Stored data

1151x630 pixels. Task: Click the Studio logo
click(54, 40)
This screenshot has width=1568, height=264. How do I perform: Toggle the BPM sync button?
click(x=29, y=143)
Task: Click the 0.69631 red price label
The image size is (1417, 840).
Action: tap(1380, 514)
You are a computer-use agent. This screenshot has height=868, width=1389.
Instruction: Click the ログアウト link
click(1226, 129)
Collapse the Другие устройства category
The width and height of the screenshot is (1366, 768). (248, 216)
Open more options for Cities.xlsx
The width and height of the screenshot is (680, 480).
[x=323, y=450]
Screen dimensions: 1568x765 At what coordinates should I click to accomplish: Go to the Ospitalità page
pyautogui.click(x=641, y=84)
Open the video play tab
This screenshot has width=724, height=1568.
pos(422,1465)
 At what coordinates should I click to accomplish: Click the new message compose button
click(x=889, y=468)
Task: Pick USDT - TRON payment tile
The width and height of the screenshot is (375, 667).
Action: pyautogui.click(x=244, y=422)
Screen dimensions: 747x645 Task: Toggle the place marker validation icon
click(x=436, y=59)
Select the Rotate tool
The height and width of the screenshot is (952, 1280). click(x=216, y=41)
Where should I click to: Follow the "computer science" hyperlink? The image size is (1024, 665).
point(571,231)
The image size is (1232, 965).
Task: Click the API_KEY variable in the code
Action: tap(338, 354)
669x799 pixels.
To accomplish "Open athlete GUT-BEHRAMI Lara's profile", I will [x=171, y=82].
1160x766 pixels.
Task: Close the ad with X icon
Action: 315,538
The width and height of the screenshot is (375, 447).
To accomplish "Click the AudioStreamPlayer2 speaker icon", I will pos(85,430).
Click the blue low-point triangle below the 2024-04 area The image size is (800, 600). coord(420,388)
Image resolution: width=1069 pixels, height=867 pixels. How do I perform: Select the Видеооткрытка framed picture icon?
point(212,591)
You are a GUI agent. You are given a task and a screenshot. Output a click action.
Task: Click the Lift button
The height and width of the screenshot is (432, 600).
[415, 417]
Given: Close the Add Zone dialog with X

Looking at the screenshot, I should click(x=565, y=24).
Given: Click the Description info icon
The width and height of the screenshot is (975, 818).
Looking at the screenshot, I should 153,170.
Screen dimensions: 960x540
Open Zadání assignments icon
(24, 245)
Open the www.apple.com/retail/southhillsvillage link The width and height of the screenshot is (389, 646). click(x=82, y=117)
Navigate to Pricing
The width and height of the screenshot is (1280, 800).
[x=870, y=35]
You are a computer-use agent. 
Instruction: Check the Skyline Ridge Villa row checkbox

• Work task
Every line from the data above that contains "agent" must appear in the answer.

• Output of the task
You are a computer-use agent. This screenshot has height=868, width=1389.
You are a GUI agent. You are given a task and a screenshot. Output a click action.
You are a computer-use agent. 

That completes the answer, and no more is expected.